HHS has recently reported the improvement in patient outcomes from the program, estimating 50,000 deaths averted and $12 billion in spending avoided over the time period of 2010 to 2013. Postoperative VTE was reduced from 28,000 events in 2010 to 23,000 events in 2013. This 18% reduction in events was estimated to have avoid 520 deaths and saved the US health care system approximately $40 million. HHS attributed the success to payment policies, public reporting of hospital performance, and the assistance from nonprofit organizations.
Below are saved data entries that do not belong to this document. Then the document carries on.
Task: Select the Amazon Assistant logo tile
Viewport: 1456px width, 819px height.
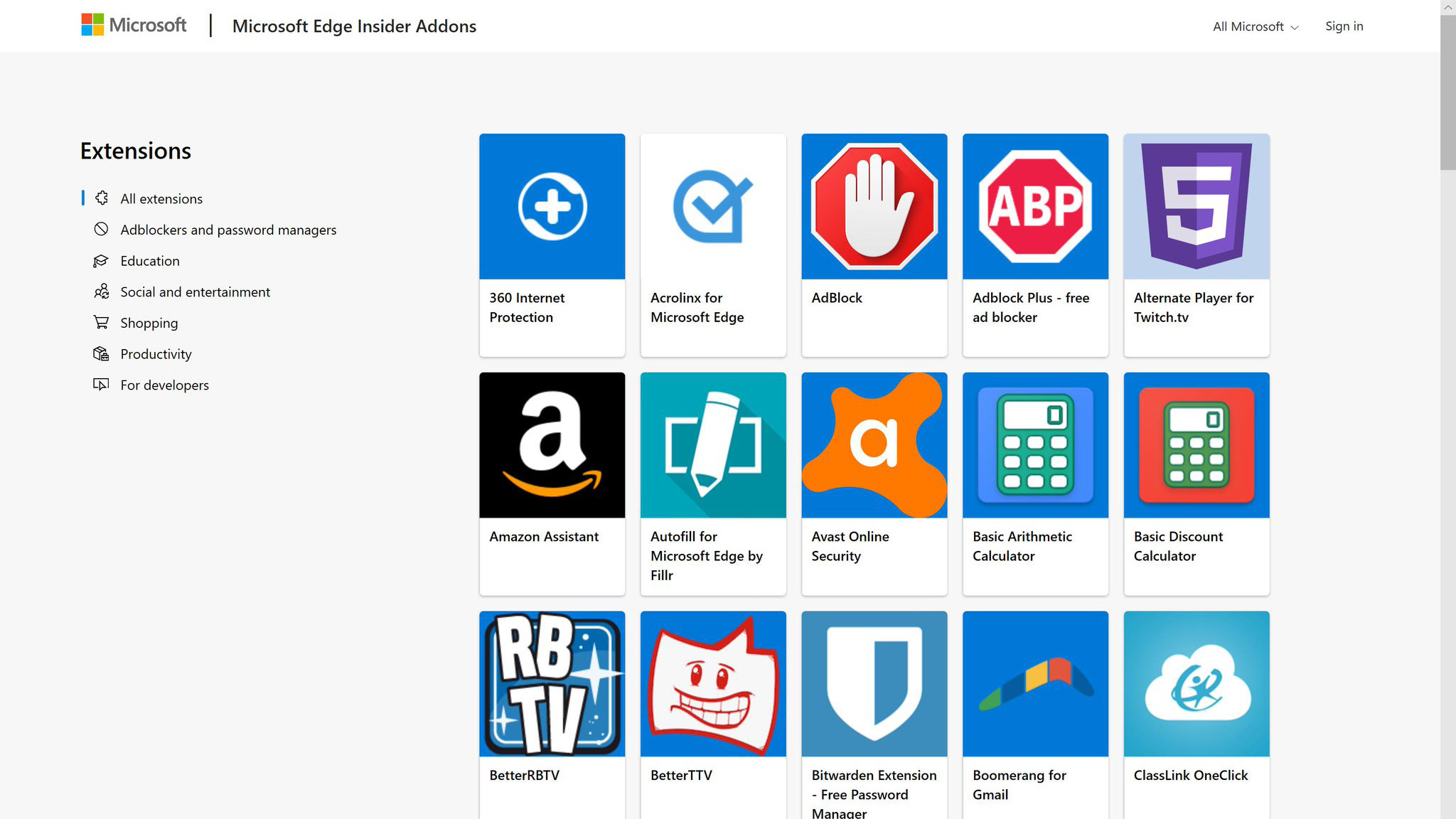Action: (x=552, y=445)
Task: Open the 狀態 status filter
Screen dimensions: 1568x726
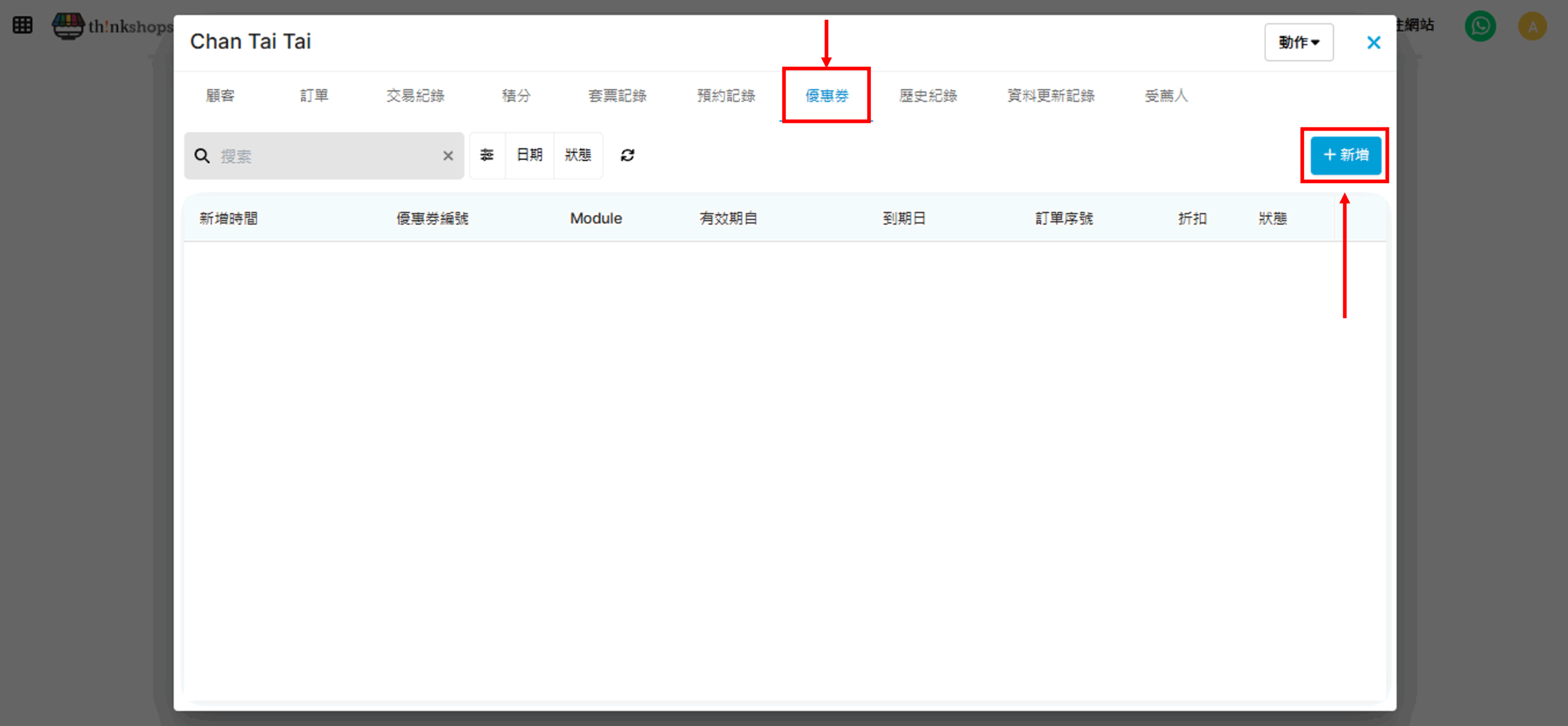Action: coord(578,155)
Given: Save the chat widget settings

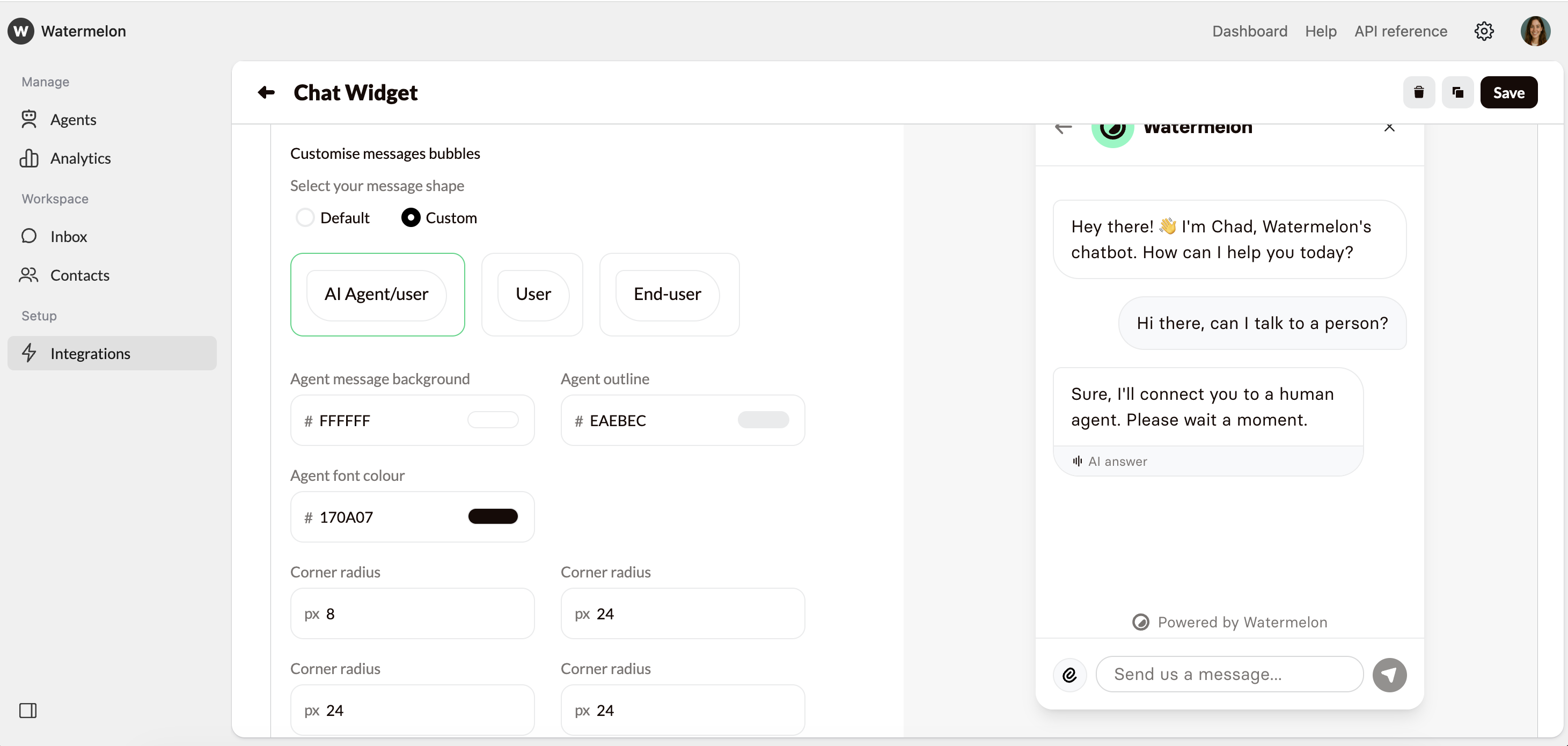Looking at the screenshot, I should [1508, 92].
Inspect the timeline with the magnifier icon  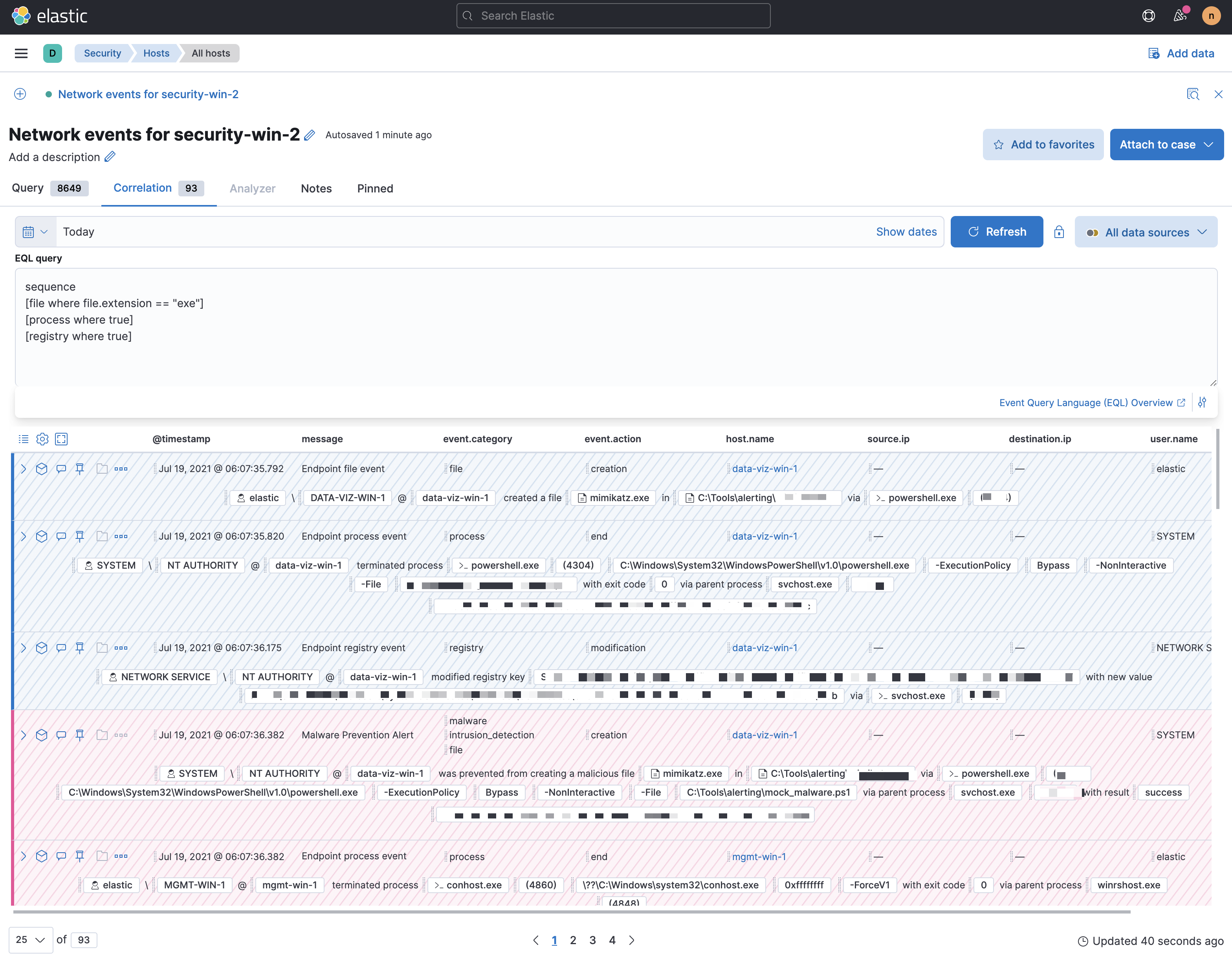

Hospital Consumer Assessment of Healthcare Providers and Systems and the Five Star Quality Rating System
CMS established the Hospital Consumer Assessment of Healthcare Providers and Systems (HCAHPS) rating to give consumers easily accessible information on the patient experience. The system uses an 11-measure patient survey tool ( Table 3 ) to generate a final score. The score is intended to help patients compare health care providers and systems. Patients treated on anticoagulation therapy have been shown to have increased satisfaction with patient education and care coordination when care is directed by an anticoagulation management service. Because warfarin patient and family education is mandated by TJC standards, there is an opportunity to impact HCAHPS scores surrounding the elements patient satisfaction and quality of care. The HCAHPS score is a component of the CMS Value Based Purchasing Program, which effects Medicare reimbursement. The CMS new Overall Hospital Quality Star Rating System (OHQSRS) is designed to make comparative health care information more accessible to patients. OHQSRS incorporates a hospital’s IQR performance and PSI measures, and Outpatient Quality Reporting program data ( Fig. 4 ). The rating consolidates 75 measures into a single, easy to interpret five star rating system that will be available on the CMS Hospital Compare Web site. Consumers and patients in the past have stated that most past rating systems are difficult to interpret. The system measures include outcomes (mortality, readmissions, safety), process of care delivery (timeliness, effectiveness), patient experience, and efficiency. The implementation of OHQSRS has been delayed until July 2016 to allow CMS additional time to communicate to providers and make any final methodology adjustments.